Subject: Re: Centralized User and Password Management
To: Tillman Hodgson <tillman@seekingfire.com>
From: Dick Davies <rasputnik@hellooperator.net>
List: netbsd-users
Date: 11/25/2004 23:21:50
* Tillman Hodgson <tillman@seekingfire.com> [1103 22:03]:
> On Thu, Nov 25, 2004 at 04:52:39PM -0500, Greg A. Woods wrote:

> > That's a very false economy.  IIUC Kerberos is already integrated into
> > everything that needs it (though for add-on software there may be
> > special compile-time configuration needd) and PAM would only open more
> > holes.
 
> Kerberos only works "properly" if you Kerberize your entire environment.
> This is often difficult and cases folks to avoid Kerberos because of a
> unusual app or two. PAM allows those apps to be accommodated.

My understanding of PAM/Kerberos is sketchy, but I assume the client
just blindly sends its user/pass to the server (which then gets a ticket
on the users behalf to validate the passphrase?), since
PAM is fundamentally user/pass based. 

So you lose your SSO features anyway, and also you have no real
server identification (there are no tickets coming back from the 
server to the client). You'd have to rely on SSL CRLs to 'untrust'
a server, and we all know how useless they are.
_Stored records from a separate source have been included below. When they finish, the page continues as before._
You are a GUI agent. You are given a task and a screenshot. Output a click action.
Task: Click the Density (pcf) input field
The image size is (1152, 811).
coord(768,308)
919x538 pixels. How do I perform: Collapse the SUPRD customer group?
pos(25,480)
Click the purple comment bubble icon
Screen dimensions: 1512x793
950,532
> Naturally, PAM adds another layer of software that could potentially
> have holes. Using native Kerberos services is, indeed, vastly preferred.
> But I'll take a Kerberized environment with a single app requiring a PAM
> shim over environments that use SSH for remote shells and clear-text
> POP3 for mail checks any day ;-)

IMO, if there's a weak link in the chain I'd rather it had a different
password. At least you lower your risk then.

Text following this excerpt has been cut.